Taming Public Tantrums
Nothing invokes fear in the hearts of parents like an all-out public temper tantrum. You cringe as the eyes of other parents (or worse yet, the people without kids) are on you as they watch and wonder what magic you’re going to pull to make it stop.
I’m Amy McCready with Positive Parenting Solutions, and I’m proud to partner with Kids ‘R’ Kids for the Expert Parenting Advice Series. Today, we’re talking public tantrums – how to prevent them in the first place and how to diffuse them if they do occur.
You don’t need magic tricks, but before venturing out on your next public outing, consider these 5 strategies. You know they say that prevention is worth an ounce of cure. Our first few strategies will help you prevent the outburst in the first place.
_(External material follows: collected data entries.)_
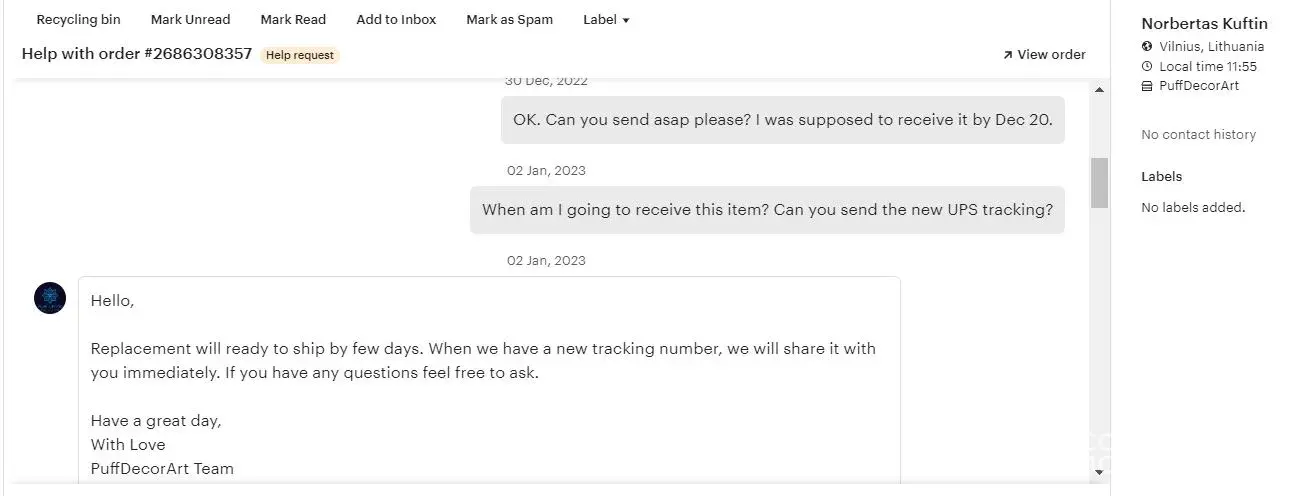Screen dimensions: 1301x496
Task: Move conversation to Recycling bin
Action: [x=78, y=20]
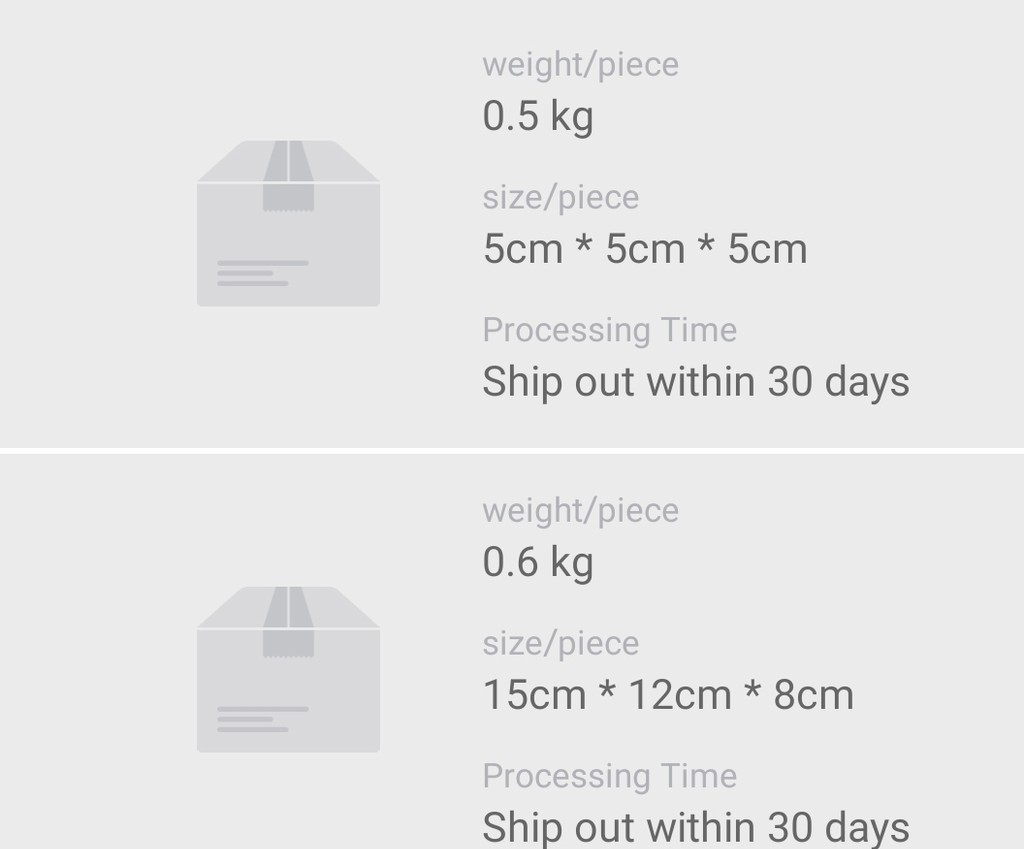This screenshot has height=849, width=1024.
Task: Click the first size/piece label
Action: tap(560, 198)
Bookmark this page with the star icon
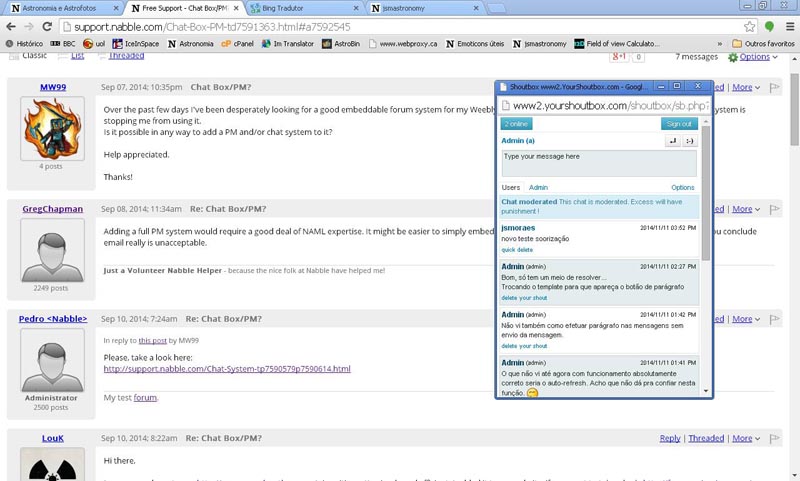The height and width of the screenshot is (481, 800). pos(749,26)
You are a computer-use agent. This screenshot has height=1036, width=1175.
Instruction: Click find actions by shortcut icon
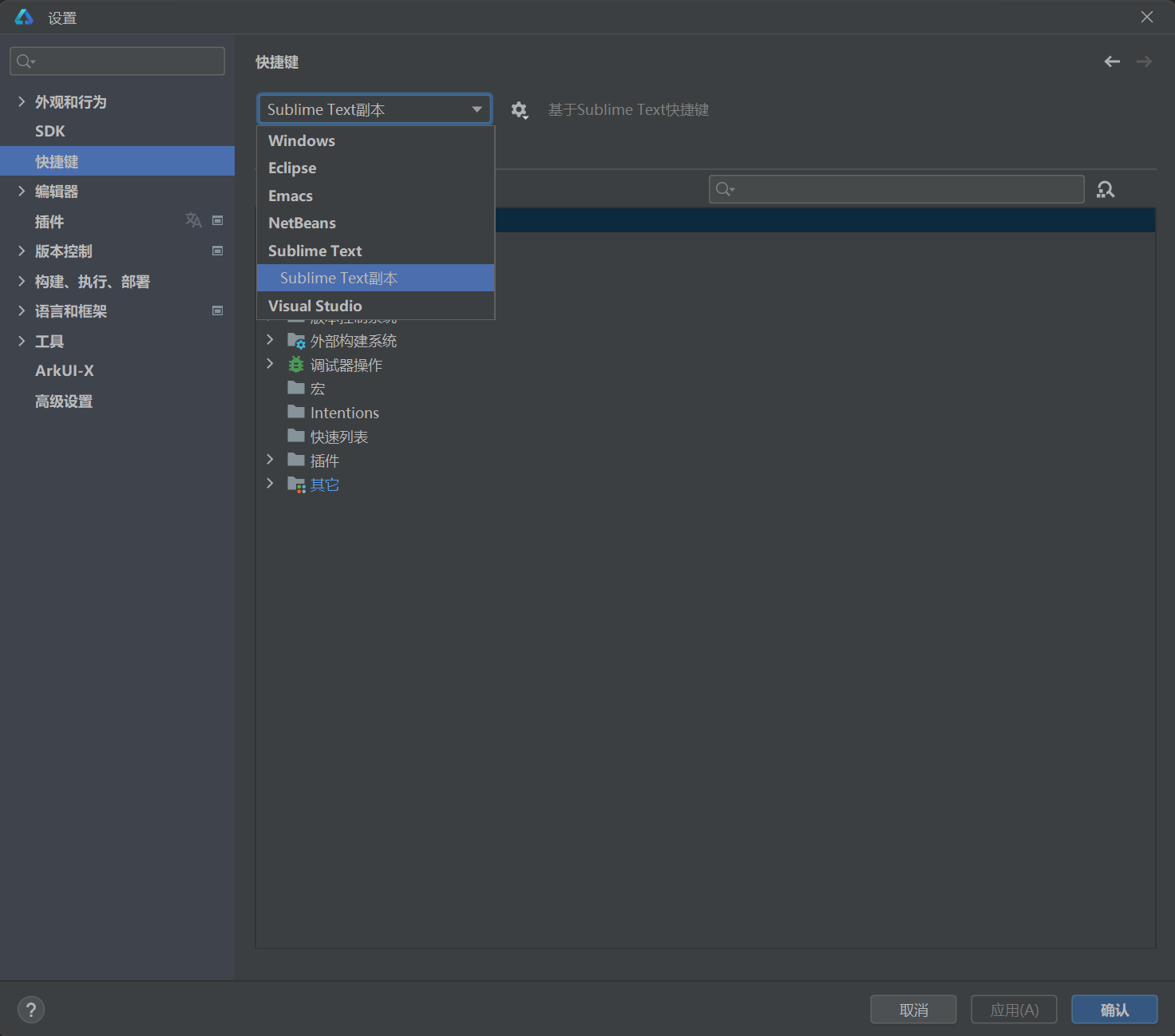tap(1106, 189)
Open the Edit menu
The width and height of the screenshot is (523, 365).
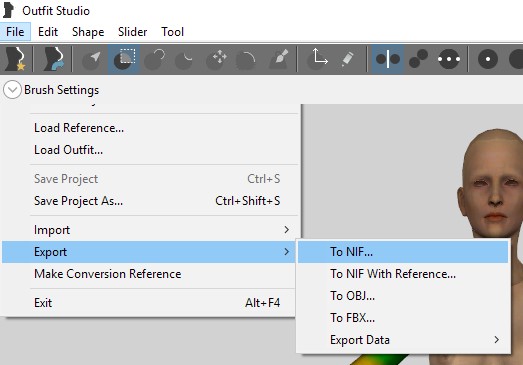click(x=48, y=32)
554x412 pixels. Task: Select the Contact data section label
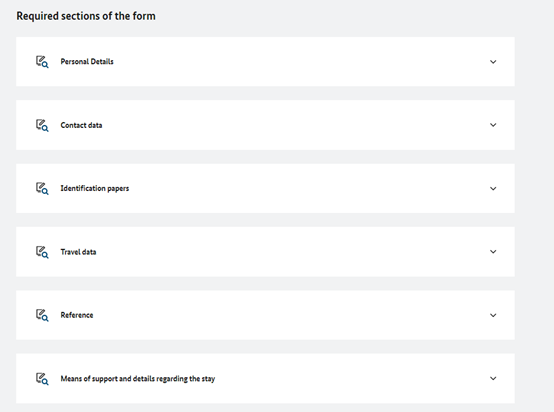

1. Give positive power. You can prevent tantrums and power struggles in general when you give your child plenty of positive power or control over his own world throughout the day. Give lots of choices throughout the day. Every decision means a hit of positive power.
2. Give them a job. Prevent tantrums by planning ahead and giving kids important jobs to do at the grocery store. Take a clipboard and a crayon so she can cross off items as you put them in the cart. Kids who can count can be in charge of putting 5 oranges in the bag and selecting 2 green peppers. Instead of shushing them to be quiet so you can zip through the store, you’ll all have a better experience if you plan ahead for ways to make your kids part of the process.
3. Have a backup plan for boredom. If you have a longer grocery outing planned, be sure to plan a few back-up activities. You can purchase an inexpensive, handheld CD player and a book on CD or her favorite music ready to go for when she gets bored.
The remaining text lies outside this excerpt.